# WHAT NEEDS TO BE DONE:
Gather every line of the data below that contains the string "Task". Treat case as significant.

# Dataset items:
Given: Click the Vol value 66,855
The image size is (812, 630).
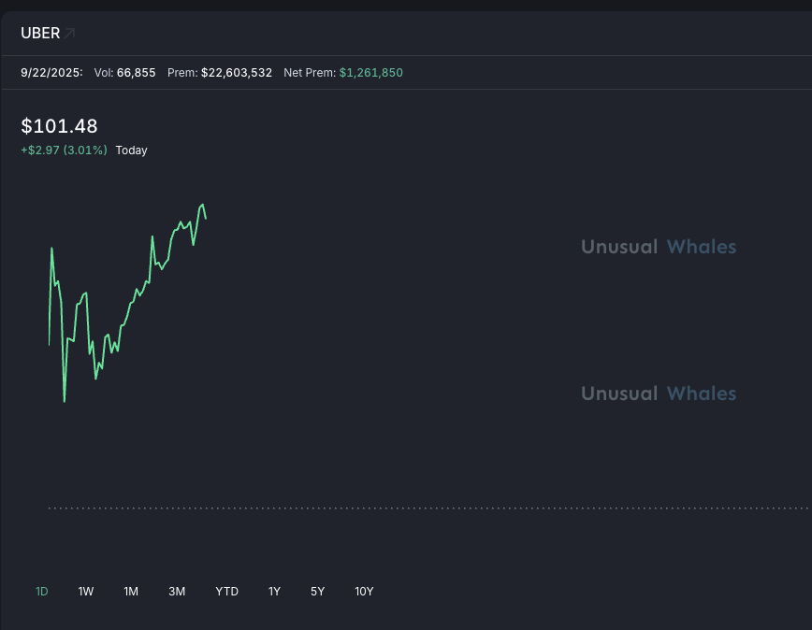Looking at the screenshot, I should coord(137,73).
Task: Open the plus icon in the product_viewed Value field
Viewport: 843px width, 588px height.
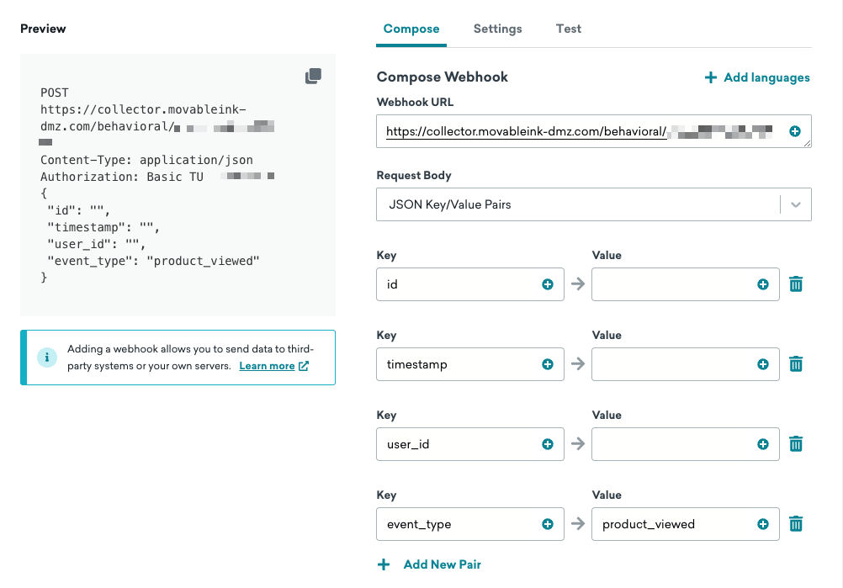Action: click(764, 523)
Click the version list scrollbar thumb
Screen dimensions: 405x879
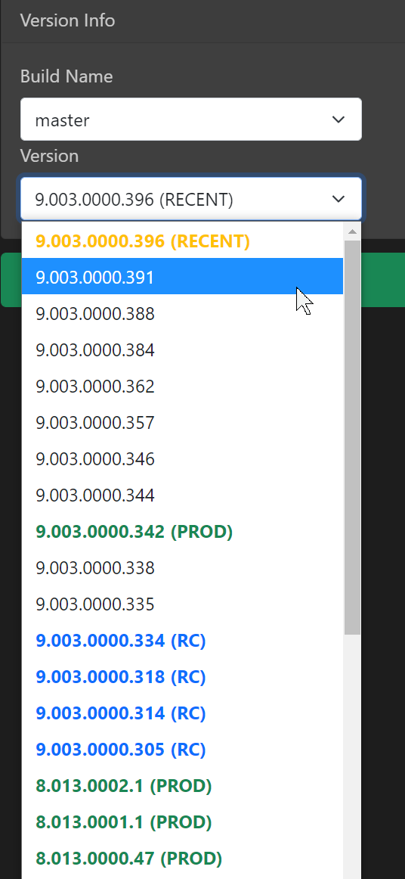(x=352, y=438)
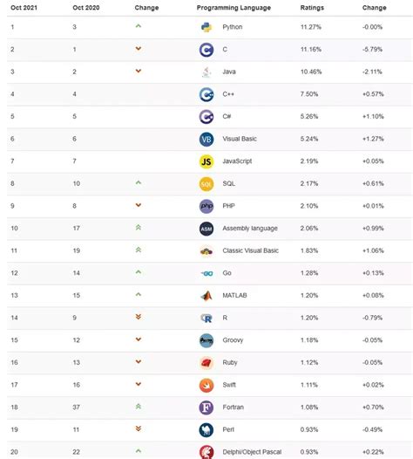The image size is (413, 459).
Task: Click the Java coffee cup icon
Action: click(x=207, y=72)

# REPLY:
Task: Open the plus icon in the product_viewed Value field
Task: Click the Java coffee cup icon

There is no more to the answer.